EXERCISE BRIEF:
Retype the lines from the one containing "You are a computer-use agent. 951x598 pixels." through the one containing "point(680,103)", including both of those lines.

GIVEN RECORDS:
* * *

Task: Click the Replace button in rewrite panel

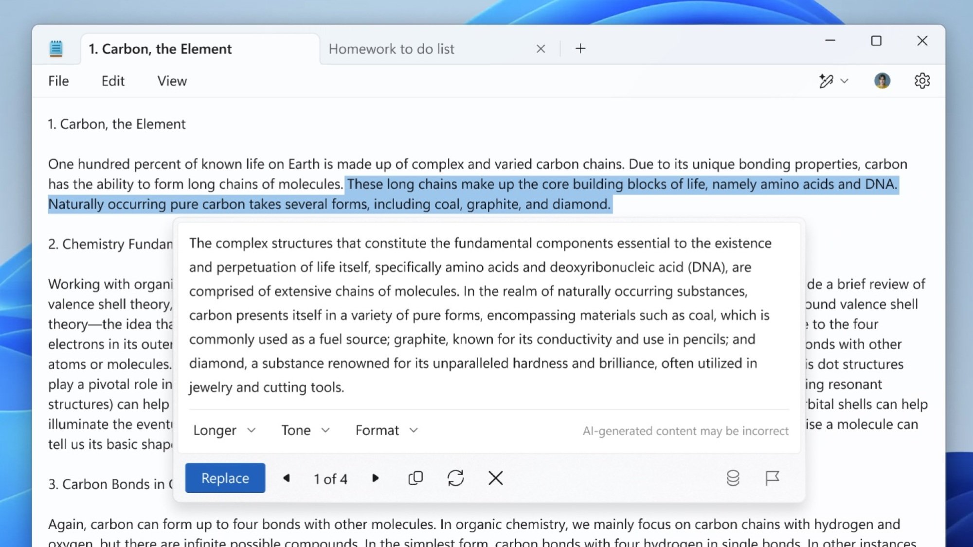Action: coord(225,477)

* * *

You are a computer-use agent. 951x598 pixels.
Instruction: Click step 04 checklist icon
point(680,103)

* * *

SOLUTION FOR THIS EXERCISE:
You are a computer-use agent. 951x598 pixels.
Instruction: Click step 04 checklist icon
point(680,103)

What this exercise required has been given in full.